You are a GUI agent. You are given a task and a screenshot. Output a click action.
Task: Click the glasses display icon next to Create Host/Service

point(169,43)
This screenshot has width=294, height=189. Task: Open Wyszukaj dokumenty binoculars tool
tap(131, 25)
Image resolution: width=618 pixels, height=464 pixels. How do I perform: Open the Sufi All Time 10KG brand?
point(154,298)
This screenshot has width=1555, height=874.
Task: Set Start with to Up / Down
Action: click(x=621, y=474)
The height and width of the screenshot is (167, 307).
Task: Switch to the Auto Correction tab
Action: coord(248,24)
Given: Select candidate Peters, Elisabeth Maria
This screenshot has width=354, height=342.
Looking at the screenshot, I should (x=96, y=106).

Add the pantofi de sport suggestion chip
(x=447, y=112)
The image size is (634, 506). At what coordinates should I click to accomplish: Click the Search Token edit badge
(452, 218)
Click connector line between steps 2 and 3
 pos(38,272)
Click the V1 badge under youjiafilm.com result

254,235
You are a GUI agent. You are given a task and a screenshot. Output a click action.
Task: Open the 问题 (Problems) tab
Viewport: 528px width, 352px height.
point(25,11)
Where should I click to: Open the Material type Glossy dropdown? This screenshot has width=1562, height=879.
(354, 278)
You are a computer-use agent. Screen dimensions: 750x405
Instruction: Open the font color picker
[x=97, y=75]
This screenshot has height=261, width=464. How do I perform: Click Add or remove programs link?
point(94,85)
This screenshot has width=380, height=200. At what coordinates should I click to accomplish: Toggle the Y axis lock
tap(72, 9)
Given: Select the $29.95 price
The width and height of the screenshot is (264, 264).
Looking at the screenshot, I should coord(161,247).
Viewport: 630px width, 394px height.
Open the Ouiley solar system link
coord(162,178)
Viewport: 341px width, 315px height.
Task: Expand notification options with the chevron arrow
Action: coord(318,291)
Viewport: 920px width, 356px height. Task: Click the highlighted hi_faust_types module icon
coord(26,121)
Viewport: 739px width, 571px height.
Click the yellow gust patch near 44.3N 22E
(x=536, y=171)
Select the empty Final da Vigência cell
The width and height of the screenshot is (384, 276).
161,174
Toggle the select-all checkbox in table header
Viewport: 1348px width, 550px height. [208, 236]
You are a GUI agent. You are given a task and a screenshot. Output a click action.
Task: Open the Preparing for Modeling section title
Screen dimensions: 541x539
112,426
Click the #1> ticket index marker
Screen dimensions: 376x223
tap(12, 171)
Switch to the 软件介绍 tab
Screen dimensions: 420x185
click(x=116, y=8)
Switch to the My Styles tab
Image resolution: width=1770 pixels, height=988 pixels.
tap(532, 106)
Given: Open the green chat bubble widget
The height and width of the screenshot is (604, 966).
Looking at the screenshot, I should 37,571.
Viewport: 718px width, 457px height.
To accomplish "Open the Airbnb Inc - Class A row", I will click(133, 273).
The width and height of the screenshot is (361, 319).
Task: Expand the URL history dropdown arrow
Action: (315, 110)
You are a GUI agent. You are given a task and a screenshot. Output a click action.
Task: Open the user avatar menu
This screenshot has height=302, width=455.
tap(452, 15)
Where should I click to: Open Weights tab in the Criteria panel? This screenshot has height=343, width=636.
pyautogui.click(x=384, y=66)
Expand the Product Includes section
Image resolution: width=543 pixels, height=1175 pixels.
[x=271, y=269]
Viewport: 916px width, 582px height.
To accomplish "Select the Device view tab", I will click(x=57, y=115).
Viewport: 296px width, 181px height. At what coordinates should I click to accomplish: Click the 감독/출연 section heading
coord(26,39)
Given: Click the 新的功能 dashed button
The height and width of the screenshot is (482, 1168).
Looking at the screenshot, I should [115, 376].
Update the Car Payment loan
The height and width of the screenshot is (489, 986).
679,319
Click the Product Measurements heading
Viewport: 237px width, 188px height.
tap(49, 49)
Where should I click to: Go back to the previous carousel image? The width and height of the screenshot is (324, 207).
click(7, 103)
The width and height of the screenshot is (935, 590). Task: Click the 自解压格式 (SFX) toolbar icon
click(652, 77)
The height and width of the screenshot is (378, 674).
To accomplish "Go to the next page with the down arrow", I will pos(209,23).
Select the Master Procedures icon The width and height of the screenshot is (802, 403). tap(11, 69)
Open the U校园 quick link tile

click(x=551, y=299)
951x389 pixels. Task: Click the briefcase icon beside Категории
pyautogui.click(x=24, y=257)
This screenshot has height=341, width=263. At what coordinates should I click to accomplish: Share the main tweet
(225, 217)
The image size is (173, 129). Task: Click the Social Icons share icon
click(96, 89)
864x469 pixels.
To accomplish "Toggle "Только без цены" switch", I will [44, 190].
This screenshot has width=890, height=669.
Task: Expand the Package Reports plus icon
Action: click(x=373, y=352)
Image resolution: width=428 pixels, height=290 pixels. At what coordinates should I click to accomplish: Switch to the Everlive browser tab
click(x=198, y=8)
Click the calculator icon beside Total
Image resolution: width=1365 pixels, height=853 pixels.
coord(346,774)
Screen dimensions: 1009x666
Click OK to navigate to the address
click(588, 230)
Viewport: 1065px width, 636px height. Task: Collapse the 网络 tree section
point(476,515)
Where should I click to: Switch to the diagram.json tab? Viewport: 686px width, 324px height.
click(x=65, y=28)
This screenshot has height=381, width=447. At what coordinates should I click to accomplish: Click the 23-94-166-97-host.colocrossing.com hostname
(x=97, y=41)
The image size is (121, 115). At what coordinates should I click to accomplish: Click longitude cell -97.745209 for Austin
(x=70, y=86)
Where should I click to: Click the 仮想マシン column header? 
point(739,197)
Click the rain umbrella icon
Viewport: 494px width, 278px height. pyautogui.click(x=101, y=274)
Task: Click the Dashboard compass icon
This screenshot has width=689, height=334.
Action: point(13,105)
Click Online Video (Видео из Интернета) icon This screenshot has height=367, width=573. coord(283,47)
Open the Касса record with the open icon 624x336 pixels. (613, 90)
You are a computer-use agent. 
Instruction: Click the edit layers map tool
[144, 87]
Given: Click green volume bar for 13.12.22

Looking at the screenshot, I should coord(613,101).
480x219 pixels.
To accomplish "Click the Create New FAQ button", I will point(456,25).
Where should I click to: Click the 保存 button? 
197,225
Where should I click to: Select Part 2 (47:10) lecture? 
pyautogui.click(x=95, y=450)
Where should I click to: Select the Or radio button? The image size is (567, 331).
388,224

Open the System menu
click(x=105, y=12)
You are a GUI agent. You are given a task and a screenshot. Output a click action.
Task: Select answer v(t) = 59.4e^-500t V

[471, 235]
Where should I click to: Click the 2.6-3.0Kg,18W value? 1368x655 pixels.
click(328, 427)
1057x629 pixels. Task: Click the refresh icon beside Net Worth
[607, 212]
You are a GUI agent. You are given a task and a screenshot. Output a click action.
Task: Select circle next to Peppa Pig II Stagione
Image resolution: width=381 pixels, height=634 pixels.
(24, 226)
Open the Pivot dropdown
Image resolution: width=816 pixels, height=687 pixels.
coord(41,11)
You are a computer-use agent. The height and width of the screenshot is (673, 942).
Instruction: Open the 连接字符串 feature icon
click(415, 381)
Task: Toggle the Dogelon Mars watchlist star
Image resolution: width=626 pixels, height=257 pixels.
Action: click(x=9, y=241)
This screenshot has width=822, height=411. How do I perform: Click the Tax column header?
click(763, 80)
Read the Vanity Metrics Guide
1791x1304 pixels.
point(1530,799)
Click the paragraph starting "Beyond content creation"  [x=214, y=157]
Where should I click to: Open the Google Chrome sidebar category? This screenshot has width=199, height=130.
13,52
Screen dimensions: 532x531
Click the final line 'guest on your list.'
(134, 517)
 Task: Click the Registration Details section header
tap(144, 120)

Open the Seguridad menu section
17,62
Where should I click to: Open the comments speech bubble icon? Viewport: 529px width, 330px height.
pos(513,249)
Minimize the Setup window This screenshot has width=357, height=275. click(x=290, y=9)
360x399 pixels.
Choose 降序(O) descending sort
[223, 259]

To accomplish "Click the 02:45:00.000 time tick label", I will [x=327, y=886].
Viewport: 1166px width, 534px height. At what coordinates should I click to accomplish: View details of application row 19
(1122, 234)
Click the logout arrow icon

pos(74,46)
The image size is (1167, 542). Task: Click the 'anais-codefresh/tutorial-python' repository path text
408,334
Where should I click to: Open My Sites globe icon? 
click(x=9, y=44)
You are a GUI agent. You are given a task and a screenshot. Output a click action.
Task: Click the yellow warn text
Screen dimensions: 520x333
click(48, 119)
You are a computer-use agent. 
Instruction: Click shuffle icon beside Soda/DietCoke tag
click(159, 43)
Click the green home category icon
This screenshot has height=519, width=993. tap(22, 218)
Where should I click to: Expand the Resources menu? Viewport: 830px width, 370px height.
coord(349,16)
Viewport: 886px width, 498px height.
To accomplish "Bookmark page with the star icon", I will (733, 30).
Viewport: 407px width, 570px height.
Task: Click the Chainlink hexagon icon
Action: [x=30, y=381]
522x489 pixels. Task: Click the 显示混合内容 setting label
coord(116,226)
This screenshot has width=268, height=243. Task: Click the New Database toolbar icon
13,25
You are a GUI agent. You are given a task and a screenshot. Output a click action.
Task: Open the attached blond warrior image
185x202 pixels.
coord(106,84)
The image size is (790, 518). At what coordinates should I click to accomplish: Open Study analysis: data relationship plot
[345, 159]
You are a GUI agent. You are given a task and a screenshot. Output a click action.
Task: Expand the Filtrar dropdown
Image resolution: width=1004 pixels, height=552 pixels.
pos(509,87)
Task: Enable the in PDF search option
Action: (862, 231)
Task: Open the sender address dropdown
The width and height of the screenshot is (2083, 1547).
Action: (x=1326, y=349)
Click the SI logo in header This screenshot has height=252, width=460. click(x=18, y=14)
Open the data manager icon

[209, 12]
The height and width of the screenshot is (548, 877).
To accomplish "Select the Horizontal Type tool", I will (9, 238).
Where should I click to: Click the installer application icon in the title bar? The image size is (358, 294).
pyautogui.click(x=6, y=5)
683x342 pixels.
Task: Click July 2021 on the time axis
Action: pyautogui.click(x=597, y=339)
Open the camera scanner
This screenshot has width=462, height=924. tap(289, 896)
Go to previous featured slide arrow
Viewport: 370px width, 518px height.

**To do**
List the rows from the line with "Viewport: 739px width, 571px height." to the line with "Viewport: 1348px width, 550px" as a numbered list, and leave out any blank lines.

**Task output**
1. Viewport: 739px width, 571px height.
2. Click the yellow gust patch near 44.3N 22E
3. (x=536, y=171)
4. Select the empty Final da Vigência cell
5. The width and height of the screenshot is (384, 276).
6. 161,174
7. Toggle the select-all checkbox in table header
8. Viewport: 1348px width, 550px height. [208, 236]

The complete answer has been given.